Input material below:
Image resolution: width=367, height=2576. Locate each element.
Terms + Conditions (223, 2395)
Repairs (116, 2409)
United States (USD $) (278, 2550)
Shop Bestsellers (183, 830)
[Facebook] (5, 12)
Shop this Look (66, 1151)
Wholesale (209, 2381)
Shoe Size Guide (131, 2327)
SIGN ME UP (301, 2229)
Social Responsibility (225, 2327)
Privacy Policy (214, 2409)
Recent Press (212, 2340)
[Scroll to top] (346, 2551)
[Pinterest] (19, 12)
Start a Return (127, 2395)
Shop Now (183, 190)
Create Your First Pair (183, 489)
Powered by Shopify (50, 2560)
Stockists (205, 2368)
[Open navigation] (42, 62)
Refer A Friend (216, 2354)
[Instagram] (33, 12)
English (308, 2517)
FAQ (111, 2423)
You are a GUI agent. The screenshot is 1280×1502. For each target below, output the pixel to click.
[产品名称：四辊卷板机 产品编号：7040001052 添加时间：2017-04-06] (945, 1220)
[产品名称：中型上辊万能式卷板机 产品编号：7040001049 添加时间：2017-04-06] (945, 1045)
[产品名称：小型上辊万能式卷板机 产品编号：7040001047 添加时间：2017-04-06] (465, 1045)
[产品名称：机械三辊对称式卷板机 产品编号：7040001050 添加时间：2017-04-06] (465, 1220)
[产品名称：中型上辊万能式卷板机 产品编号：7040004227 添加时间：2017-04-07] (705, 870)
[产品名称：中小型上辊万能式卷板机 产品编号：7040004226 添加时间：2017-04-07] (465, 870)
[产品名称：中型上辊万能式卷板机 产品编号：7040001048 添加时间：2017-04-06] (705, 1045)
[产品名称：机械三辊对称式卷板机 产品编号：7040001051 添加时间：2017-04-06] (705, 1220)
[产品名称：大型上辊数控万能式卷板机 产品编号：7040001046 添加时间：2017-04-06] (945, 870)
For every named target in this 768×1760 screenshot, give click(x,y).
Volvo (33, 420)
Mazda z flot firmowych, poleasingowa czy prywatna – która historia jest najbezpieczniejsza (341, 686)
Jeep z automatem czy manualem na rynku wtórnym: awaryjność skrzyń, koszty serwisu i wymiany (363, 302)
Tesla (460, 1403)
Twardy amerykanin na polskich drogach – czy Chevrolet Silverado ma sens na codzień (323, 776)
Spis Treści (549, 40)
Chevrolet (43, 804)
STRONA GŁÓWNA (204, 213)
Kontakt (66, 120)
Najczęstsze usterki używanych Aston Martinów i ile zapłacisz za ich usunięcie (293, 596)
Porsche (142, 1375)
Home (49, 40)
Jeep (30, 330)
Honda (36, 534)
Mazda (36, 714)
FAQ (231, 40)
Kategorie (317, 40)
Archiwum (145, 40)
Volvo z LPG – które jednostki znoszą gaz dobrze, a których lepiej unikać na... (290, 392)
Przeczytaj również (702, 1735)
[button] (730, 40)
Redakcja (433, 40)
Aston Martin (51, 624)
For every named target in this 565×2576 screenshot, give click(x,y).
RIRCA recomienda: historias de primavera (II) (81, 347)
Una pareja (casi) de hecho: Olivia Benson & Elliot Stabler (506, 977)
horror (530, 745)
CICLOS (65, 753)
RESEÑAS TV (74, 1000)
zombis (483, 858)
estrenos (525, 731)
End of Input material.
* _About this exercise_: Give back, word for word, the lines of the records that run from the one holding "Una pareja (casi)" to the very last.

* _Task solution_:
Una pareja (casi) de hecho: Olivia Benson & Elliot Stabler (506, 977)
horror (530, 745)
CICLOS (65, 753)
RESEÑAS TV (74, 1000)
zombis (483, 858)
estrenos (525, 731)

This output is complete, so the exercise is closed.